The ability to control coffee extraction is both one of the best, and one of the trickiest, things about drip brewing. There are so many elements to consider: grind size, coffee to water ratio, water temperature… But get it right, and you can craft a delicious cup of coffee.
One thing that can help you understand extraction, and how to use it to brew better coffee, is the theory of the three phases of drip/filter brewing. I spoke to Patrik Stridsberg, Co-Founder of 3TEMP, and London-based coffee professional Will Corby to find out more about it. Read on to discover what I learned.
Spanish Version: Guía de Preparación: Las 3 Fases de la Preparación por Goteo
Water being poured over coffee grounds. Credit: Zachary Kelley
1. The Pre-Brew (The Bloom)
The pre-brew, or the “bloom,” is the first stage in manual or drip brewing. You pour a small amount of water, just enough to wet the grounds, and wait for around 30 seconds. And there’s one simple reason we do this: carbon dioxide.
During roasting, this gas becomes trapped inside the coffee bean. (Generally speaking, the lighter the roast, the more is trapped; with dark roasts, second crack releases more of them.)
Degassing occurs slowly after roasting, and also during the brew process, as the remaining gas is released when grounds are hit by hot water. This is what creates the bloom. And as you might imagine, the more gas escaping, the bigger the bloom will be.
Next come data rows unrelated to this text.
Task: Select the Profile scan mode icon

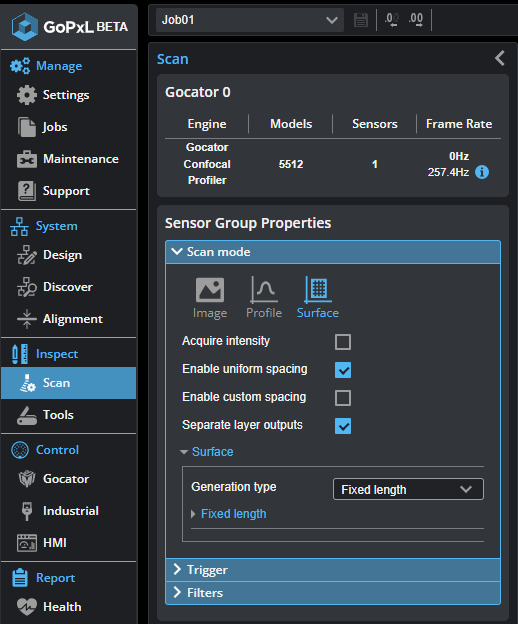Action: click(x=264, y=290)
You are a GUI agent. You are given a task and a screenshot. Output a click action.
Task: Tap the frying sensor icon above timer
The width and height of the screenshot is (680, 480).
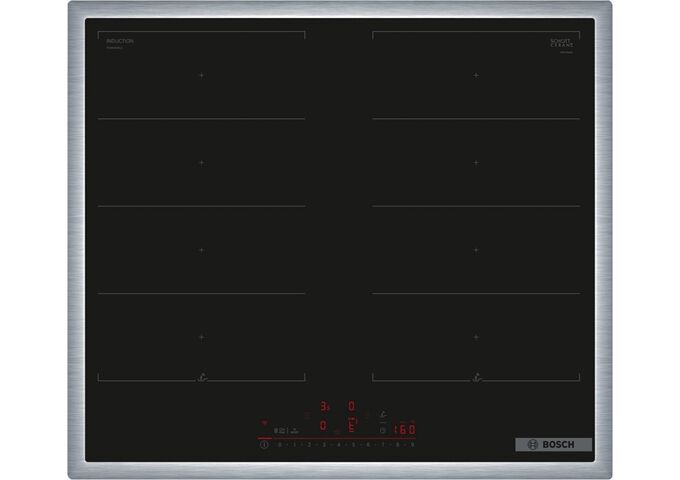[x=384, y=415]

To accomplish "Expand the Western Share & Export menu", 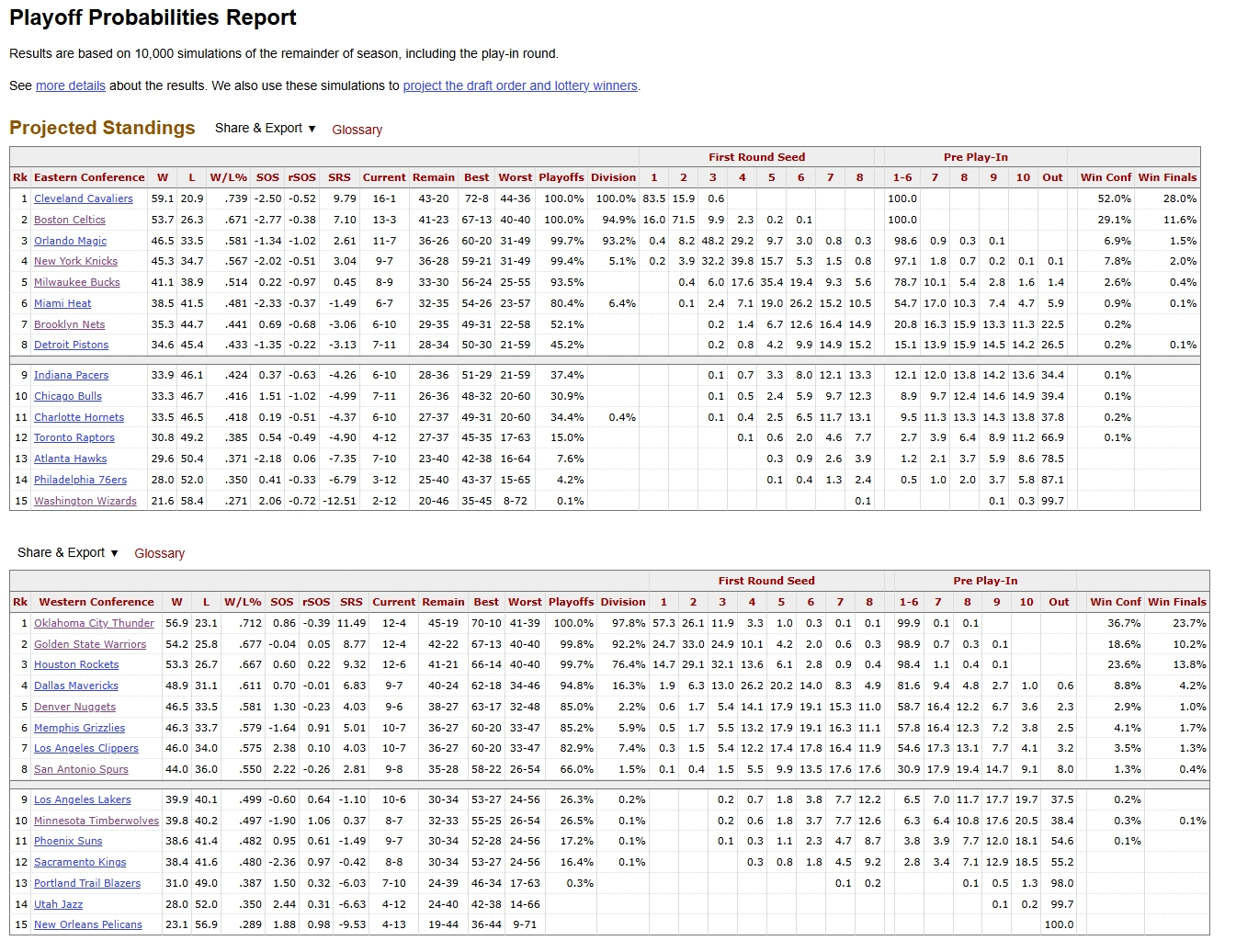I will (x=67, y=553).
The bloom makes your coffee better in two ways. First, carbon dioxide has a sour taste that you don’t want in your cup. (Remember, there’s a difference between sparkling acidity and sourness.)
Secondly, as your coffee grounds expel gas, the force of that gas will also push water away from the coffee, disrupting extraction. You want this to happen during the pre-brew phase rather than the main extraction, so that you’re not getting inconsistent flavors in the cup.
Coffee bloom. Credit: Michael Flores
During this next phase, you can start to control the flavor of your brew. This is because different chemicals are extracted at different stages: first, you’ll get fruity acids, then sweetness, and finally bitterness. (It’s worth noting that not all acids are those fruity, desirable ones: for example, caffeoylquinic acids create astringency/dryness and bitterness. When we talk about acidity in this article, we’re only referring to those chemicals that create an acidic taste.)
Since different chemicals are extracted at different points, you can manipulate the brew to create your desired cup profile. And the best way to do this is through controlling the water temperature and brew time.
Generally speaking, the ideal brew temperature is between 91°C and 96°C (196 °F and 205 °F). Roast level, flavor profile, solubility, freshness, grind profile… all these can play a role in determining the best temperature.
Patrik tells me that another important point to consider at this stage is “pulsing”. This is when brewers use multiple small pours. For manual brewing, to achieve consistency across different brews, some people recommend decreasing the number of pours – it removes the number of variables that baristas have to control.
Yet Patrik argues that pulsing is important. In fact, he built it into his company’s brewer, the Hipster, as a programmable stage because he believes it improves the consistency and efficiency of extraction. He explains to me that fewer, bigger pulses will shorten the extraction time, while more frequent, smaller pulses will lengthen it and leave the coffee bed even. The best number of pulses will depend on the coffee itself and the grind size.
Coffee being brewed on a V60. Credit: Adam Friedlander
3. The End Phase
The “end phase” refers to the final 40% of the brew, Patrik tells me, and you need to control it carefully. Remember that the last chemicals to extract are the ones responsible for bitterness and other unpleasant tastes. Over extraction here could mean disaster for your brew.
Patrik advises being careful with brew time and also temperature. A lower water temperature at this stage will lead to less extraction. In turn, this will create an overall more balanced, sweet, and acidic cup of coffee.
If you’re brewing a pour over, you don’t really have to think about this: the water temperature will naturally cool as time passes.
However, if you’re using a mechanical brewer/batch brewer, you’ll want to consider the brew temperature when programming it. Patrik explains that the default settings on his company’s Hipster are 97°C (206.5°F) for the pre-brew, 94°C (201°F) for the extraction, and 89°C (192°F) for the end phase – a whole 5°C less than the extraction phase.
Although he recommends adjusting the settings for different coffees, he tells me that this pattern of decreasing temperatures is best for ensuring sweet, fruity, and balanced brews.
Coffee brewed on a Kalita Wave.
Whether you’re preparing a single cup at home or a large batch in a café, understanding every aspect of the brew process is important. Temperature variations are one of several critical elements that need controlling.
Fortunately, knowing the three stages of drip brewing can help us to manipulate our temperature and create that delicious cup of coffee we’re craving.